His win could force CSC into spending precious energy on Wednesday, but his performance will go down as one of the most remarkable stage wins in years.

The big Swiss racer, who has no pretensions on winning the race overall, has now boosted his overnight lead of 13secs over Astana's Andreas Kloden to 33.

Britain's David Millar is lying third at 41, although the Saunier Duval rider gave up the King of the Mountains polka dot jersey to Frenchman Stephane Auge of Cofidis.

Even Millar could not believe Cancellara's feat: "It was incredible," said the big Scot.

It was a tense finale which had seen the four leaders' advantage drop from a minute with seven kilometres to go to 29secs three kilometres further on.

And Cancellara's win surprised even his own team.

"He pulled a rabbit out of the hat there!" Stuart O'Grady told AFP, stunned at the audacity of his teammate.

Cancellara admitted that all he had been thinking about was making sure he kept the jersey on his shoulders for another day.

"All I thought about was being in the best possible position at the end," he said.

"If you're in a good position you can do a good sprint. I looked to see who was to my left and right, I don't know where I attacked from. But you can't plan for anything like that. Today it just all fell into place.

"To win in this way, at Compiegne where the Paris-Roubaix begins, is 'perfect' - there's no other word to describe it," added Cancellara, who won the Paris-Roubaix race two years ago.

Quick Step's Tom Boonen was among the sprinters who admitted they'd got their sums wrong.

"When we got to the finale where we should have been getting the bunch sprint organised, we were all just too tired from the chase," said the Belgian, who now leads Robbie McEwen by four points in the green jersey's points classification.

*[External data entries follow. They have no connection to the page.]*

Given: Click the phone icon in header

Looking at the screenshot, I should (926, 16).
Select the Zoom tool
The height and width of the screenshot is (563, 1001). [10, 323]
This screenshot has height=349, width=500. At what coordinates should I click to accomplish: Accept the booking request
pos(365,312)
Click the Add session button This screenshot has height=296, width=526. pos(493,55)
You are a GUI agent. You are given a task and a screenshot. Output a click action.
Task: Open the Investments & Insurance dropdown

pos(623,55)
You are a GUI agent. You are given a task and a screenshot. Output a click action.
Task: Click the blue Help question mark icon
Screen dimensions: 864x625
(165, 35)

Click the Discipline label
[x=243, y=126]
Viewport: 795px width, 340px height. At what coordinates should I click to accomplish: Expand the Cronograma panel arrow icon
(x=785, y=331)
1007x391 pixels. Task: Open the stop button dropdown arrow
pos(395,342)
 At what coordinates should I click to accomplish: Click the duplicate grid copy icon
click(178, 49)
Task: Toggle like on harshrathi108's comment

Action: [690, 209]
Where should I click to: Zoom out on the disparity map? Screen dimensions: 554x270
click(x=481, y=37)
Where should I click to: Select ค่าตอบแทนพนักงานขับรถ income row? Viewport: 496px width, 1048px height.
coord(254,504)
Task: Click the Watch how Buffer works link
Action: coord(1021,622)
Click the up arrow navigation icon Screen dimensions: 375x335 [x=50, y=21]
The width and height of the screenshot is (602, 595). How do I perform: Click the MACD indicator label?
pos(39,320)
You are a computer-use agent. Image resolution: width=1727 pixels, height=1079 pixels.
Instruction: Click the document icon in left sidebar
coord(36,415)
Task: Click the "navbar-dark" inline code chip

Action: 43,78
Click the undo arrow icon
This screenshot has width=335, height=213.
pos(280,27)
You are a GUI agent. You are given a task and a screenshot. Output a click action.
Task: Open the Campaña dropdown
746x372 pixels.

"When I saw I wasn't going to win I stuck to McEwen's wheel to try and get some points for the green jersey."

Zabel did well to finish second, but said Cancellara had made the difference on the 200 metres of cobbled section leading into the final kilometre.

"That was where Cancellara took a decisive lead on the rest of us," said the 37-year-old German. "Congratulations to him, but it's a pity for our team."

After the drama of Monday's massive pile-up in Ghent it seemed that few riders were motivated to race, in the proper sense, until they really had to.

After a rather lethargic 170km of riding, the peloton was gradually shunted into action over the closing 40km in a bid to deprive a four-man break from going all the way.

French duo Nicolas Vogondy and Mathieu Ladagnous had gone on the attack early and built a sizeable lead. They were later joined by another Frenchman, Stephane Auge, after he had forged ahead to take the points on the day's only climb to take Millar's polka dot jersey.

Cofidis's Auge was soon joined by Liquigas rider Frederik Willems, and over the next 10km they caught Ladagnous and Vogondy.

The peloton soon awoke, and over the remainder of the race the teams with a vested interest in the stage - and the yellow jersey - were launched in hot pursuit.

In the end it worked, but those who had been part of it all will remember it for a long time.

"I've never seen anything like that in my 11 Tours de France," added O'Grady, who had tailed off the front five kilometres before Cancellara had begun his drive for the finish.

"We tried to get it (chase) going earlier, but in a day when everyone's riding along so slow for so long, everyone's hurting, nobody wants to waste any energy and there's bluffing between the other guys.

"In the end it comes down to seconds."